* DIRECTIONS FOR THIS TASK:
The answer must consist of the entries, copied exactly and in full.

* THE DATA:
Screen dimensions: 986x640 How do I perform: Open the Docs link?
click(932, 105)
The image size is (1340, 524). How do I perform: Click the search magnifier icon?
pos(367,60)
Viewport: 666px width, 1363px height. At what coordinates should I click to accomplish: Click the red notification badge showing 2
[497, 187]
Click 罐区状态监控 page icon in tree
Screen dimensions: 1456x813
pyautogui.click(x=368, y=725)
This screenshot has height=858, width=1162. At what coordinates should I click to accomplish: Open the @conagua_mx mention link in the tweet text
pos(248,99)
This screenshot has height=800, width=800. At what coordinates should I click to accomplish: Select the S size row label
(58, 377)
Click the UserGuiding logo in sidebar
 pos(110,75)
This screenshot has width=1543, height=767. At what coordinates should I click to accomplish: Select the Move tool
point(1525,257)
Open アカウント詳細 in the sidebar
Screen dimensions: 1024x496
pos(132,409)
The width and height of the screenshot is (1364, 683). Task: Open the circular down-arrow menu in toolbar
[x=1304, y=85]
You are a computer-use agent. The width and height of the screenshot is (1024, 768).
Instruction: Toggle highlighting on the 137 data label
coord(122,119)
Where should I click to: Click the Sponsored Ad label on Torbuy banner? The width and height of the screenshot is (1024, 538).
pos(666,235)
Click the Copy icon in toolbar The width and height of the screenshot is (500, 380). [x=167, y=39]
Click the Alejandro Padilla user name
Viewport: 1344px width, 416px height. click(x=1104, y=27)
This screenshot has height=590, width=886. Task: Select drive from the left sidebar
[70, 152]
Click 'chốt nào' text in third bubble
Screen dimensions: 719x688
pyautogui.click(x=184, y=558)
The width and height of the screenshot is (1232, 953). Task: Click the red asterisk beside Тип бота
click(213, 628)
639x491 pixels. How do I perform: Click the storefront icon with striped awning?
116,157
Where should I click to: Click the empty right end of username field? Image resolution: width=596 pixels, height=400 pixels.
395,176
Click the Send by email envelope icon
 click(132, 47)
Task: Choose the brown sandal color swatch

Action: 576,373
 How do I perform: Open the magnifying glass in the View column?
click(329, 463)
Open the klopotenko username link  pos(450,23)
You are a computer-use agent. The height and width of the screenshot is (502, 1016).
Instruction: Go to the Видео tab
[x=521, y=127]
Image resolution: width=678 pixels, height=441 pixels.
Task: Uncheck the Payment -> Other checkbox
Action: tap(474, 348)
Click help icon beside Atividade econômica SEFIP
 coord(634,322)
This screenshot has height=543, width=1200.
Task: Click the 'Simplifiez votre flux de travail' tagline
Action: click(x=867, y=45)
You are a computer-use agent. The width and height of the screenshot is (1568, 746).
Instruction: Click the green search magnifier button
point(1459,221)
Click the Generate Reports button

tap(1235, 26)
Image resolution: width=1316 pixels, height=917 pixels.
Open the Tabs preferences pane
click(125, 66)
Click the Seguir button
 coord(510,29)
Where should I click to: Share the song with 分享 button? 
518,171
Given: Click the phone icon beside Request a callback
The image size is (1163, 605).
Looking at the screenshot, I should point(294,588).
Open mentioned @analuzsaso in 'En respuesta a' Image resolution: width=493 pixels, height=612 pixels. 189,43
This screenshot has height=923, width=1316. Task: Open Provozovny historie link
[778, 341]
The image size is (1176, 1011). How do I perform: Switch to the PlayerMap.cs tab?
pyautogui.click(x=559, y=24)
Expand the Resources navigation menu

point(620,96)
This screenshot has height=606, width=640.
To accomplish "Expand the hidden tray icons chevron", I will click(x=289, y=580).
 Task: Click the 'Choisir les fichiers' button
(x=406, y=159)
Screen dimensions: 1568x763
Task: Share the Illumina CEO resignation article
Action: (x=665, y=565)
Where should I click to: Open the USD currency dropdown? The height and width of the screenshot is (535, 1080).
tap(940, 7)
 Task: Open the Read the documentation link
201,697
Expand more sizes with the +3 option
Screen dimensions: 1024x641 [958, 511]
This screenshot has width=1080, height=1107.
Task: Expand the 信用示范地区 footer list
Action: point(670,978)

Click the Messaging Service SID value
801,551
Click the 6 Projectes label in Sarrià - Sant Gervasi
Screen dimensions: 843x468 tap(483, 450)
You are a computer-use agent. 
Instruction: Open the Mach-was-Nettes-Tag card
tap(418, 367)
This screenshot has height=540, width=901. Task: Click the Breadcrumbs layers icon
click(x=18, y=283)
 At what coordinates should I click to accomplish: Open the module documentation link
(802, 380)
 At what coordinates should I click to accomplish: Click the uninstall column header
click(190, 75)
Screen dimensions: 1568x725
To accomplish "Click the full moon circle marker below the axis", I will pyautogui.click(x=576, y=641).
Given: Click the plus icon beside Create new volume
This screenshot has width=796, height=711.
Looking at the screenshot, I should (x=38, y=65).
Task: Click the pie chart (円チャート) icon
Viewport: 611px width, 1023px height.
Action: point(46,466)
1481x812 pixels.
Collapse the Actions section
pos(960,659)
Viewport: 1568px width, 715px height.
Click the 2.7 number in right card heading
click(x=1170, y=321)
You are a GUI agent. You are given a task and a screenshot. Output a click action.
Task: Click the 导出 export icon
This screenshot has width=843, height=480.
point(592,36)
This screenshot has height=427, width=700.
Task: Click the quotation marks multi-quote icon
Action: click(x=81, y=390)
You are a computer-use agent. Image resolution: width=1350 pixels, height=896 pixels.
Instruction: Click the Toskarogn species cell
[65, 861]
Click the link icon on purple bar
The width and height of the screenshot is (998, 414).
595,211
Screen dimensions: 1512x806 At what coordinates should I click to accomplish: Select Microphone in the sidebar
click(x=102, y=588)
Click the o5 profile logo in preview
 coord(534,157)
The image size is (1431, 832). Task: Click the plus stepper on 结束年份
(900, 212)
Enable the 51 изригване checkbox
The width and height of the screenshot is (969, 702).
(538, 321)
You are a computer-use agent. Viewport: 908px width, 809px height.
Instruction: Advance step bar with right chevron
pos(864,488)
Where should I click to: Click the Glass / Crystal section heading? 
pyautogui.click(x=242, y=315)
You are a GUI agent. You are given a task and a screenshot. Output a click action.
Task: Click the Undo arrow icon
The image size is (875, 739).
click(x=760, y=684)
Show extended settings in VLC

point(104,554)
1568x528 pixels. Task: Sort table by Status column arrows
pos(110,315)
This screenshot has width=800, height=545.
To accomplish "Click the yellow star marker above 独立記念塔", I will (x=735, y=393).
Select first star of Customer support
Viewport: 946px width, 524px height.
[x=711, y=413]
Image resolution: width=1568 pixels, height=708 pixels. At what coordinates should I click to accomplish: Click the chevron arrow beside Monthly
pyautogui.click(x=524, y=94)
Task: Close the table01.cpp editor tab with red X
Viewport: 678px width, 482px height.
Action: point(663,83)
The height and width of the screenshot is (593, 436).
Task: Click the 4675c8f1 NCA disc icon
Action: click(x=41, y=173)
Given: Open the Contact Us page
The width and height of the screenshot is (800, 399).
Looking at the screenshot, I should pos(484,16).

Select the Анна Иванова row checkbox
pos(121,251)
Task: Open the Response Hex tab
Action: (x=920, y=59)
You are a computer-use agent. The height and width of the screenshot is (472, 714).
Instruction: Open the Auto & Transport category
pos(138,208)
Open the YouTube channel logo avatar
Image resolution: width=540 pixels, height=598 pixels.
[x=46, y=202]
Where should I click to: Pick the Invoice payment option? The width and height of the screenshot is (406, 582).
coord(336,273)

* COMPLETED TASK:
Screen dimensions: 986x640 How do I perform: Open the Docs link?
click(932, 105)
The image size is (1340, 524). How do I perform: Click the search magnifier icon?
pos(367,60)
Viewport: 666px width, 1363px height. At what coordinates should I click to accomplish: Click the red notification badge showing 2
[497, 187]
Click 罐区状态监控 page icon in tree
Screen dimensions: 1456x813
pyautogui.click(x=368, y=725)
This screenshot has height=858, width=1162. At what coordinates should I click to accomplish: Open the @conagua_mx mention link in the tweet text
pos(248,99)
This screenshot has height=800, width=800. At what coordinates should I click to accomplish: Select the S size row label
(58, 377)
Click the UserGuiding logo in sidebar
 pos(110,75)
This screenshot has width=1543, height=767. At what coordinates should I click to accomplish: Select the Move tool
point(1525,257)
Open アカウント詳細 in the sidebar
Screen dimensions: 1024x496
pos(132,409)
The width and height of the screenshot is (1364, 683). Task: Open the circular down-arrow menu in toolbar
[x=1304, y=85]
You are a computer-use agent. The width and height of the screenshot is (1024, 768).
Instruction: Toggle highlighting on the 137 data label
coord(122,119)
Where should I click to: Click the Sponsored Ad label on Torbuy banner? The width and height of the screenshot is (1024, 538).
pos(666,235)
Click the Copy icon in toolbar The width and height of the screenshot is (500, 380). [x=167, y=39]
Click the Alejandro Padilla user name
Viewport: 1344px width, 416px height. click(x=1104, y=27)
This screenshot has height=590, width=886. Task: Select drive from the left sidebar
[70, 152]
Click 'chốt nào' text in third bubble
Screen dimensions: 719x688
pyautogui.click(x=184, y=558)
The width and height of the screenshot is (1232, 953). Task: Click the red asterisk beside Тип бота
click(213, 628)
639x491 pixels. How do I perform: Click the storefront icon with striped awning?
116,157
Where should I click to: Click the empty right end of username field? Image resolution: width=596 pixels, height=400 pixels.
395,176
Click the Send by email envelope icon
 click(132, 47)
Task: Choose the brown sandal color swatch

Action: 576,373
 How do I perform: Open the magnifying glass in the View column?
click(329, 463)
Open the klopotenko username link  pos(450,23)
You are a computer-use agent. The height and width of the screenshot is (502, 1016).
Instruction: Go to the Видео tab
[x=521, y=127]
Image resolution: width=678 pixels, height=441 pixels.
Task: Uncheck the Payment -> Other checkbox
Action: tap(474, 348)
Click help icon beside Atividade econômica SEFIP
 coord(634,322)
This screenshot has height=543, width=1200.
Task: Click the 'Simplifiez votre flux de travail' tagline
Action: click(x=867, y=45)
You are a computer-use agent. The width and height of the screenshot is (1568, 746).
Instruction: Click the green search magnifier button
point(1459,221)
Click the Generate Reports button

tap(1235, 26)
Image resolution: width=1316 pixels, height=917 pixels.
Open the Tabs preferences pane
click(125, 66)
Click the Seguir button
 coord(510,29)
Where should I click to: Share the song with 分享 button? 
518,171
Given: Click the phone icon beside Request a callback
The image size is (1163, 605).
Looking at the screenshot, I should point(294,588).
Open mentioned @analuzsaso in 'En respuesta a' Image resolution: width=493 pixels, height=612 pixels. 189,43
This screenshot has height=923, width=1316. Task: Open Provozovny historie link
[778, 341]
The image size is (1176, 1011). How do I perform: Switch to the PlayerMap.cs tab?
pyautogui.click(x=559, y=24)
Expand the Resources navigation menu

point(620,96)
This screenshot has height=606, width=640.
To accomplish "Expand the hidden tray icons chevron", I will click(x=289, y=580).
 Task: Click the 'Choisir les fichiers' button
(x=406, y=159)
Screen dimensions: 1568x763
Task: Share the Illumina CEO resignation article
Action: (x=665, y=565)
Where should I click to: Open the USD currency dropdown? The height and width of the screenshot is (535, 1080).
tap(940, 7)
 Task: Open the Read the documentation link
201,697
Expand more sizes with the +3 option
Screen dimensions: 1024x641 [958, 511]
This screenshot has width=1080, height=1107.
Task: Expand the 信用示范地区 footer list
Action: point(670,978)

Click the Messaging Service SID value
801,551
Click the 6 Projectes label in Sarrià - Sant Gervasi
Screen dimensions: 843x468 tap(483, 450)
You are a computer-use agent. 
Instruction: Open the Mach-was-Nettes-Tag card
tap(418, 367)
This screenshot has height=540, width=901. Task: Click the Breadcrumbs layers icon
click(x=18, y=283)
 At what coordinates should I click to accomplish: Open the module documentation link
(802, 380)
 At what coordinates should I click to accomplish: Click the uninstall column header
click(190, 75)
Screen dimensions: 1568x725
To accomplish "Click the full moon circle marker below the axis", I will pyautogui.click(x=576, y=641).
Given: Click the plus icon beside Create new volume
This screenshot has width=796, height=711.
Looking at the screenshot, I should (x=38, y=65).
Task: Click the pie chart (円チャート) icon
Viewport: 611px width, 1023px height.
Action: point(46,466)
1481x812 pixels.
Collapse the Actions section
pos(960,659)
Viewport: 1568px width, 715px height.
Click the 2.7 number in right card heading
click(x=1170, y=321)
You are a GUI agent. You are given a task and a screenshot. Output a click action.
Task: Click the 导出 export icon
This screenshot has width=843, height=480.
point(592,36)
This screenshot has height=427, width=700.
Task: Click the quotation marks multi-quote icon
Action: click(x=81, y=390)
You are a computer-use agent. Image resolution: width=1350 pixels, height=896 pixels.
Instruction: Click the Toskarogn species cell
[65, 861]
Click the link icon on purple bar
The width and height of the screenshot is (998, 414).
595,211
Screen dimensions: 1512x806 At what coordinates should I click to accomplish: Select Microphone in the sidebar
click(x=102, y=588)
Click the o5 profile logo in preview
 coord(534,157)
The image size is (1431, 832). Task: Click the plus stepper on 结束年份
(900, 212)
Enable the 51 изригване checkbox
The width and height of the screenshot is (969, 702).
(538, 321)
You are a computer-use agent. Viewport: 908px width, 809px height.
Instruction: Advance step bar with right chevron
pos(864,488)
Where should I click to: Click the Glass / Crystal section heading? 
pyautogui.click(x=242, y=315)
You are a GUI agent. You are given a task and a screenshot. Output a click action.
Task: Click the Undo arrow icon
The image size is (875, 739).
click(x=760, y=684)
Show extended settings in VLC

point(104,554)
1568x528 pixels. Task: Sort table by Status column arrows
pos(110,315)
This screenshot has width=800, height=545.
To accomplish "Click the yellow star marker above 独立記念塔", I will (x=735, y=393).
Select first star of Customer support
Viewport: 946px width, 524px height.
[x=711, y=413]
Image resolution: width=1568 pixels, height=708 pixels. At what coordinates should I click to accomplish: Click the chevron arrow beside Monthly
pyautogui.click(x=524, y=94)
Task: Close the table01.cpp editor tab with red X
Viewport: 678px width, 482px height.
Action: point(663,83)
The height and width of the screenshot is (593, 436).
Task: Click the 4675c8f1 NCA disc icon
Action: click(x=41, y=173)
Given: Open the Contact Us page
The width and height of the screenshot is (800, 399).
Looking at the screenshot, I should pos(484,16).

Select the Анна Иванова row checkbox
pos(121,251)
Task: Open the Response Hex tab
Action: (x=920, y=59)
You are a computer-use agent. The height and width of the screenshot is (472, 714).
Instruction: Open the Auto & Transport category
pos(138,208)
Open the YouTube channel logo avatar
Image resolution: width=540 pixels, height=598 pixels.
[x=46, y=202]
Where should I click to: Pick the Invoice payment option? The width and height of the screenshot is (406, 582).
coord(336,273)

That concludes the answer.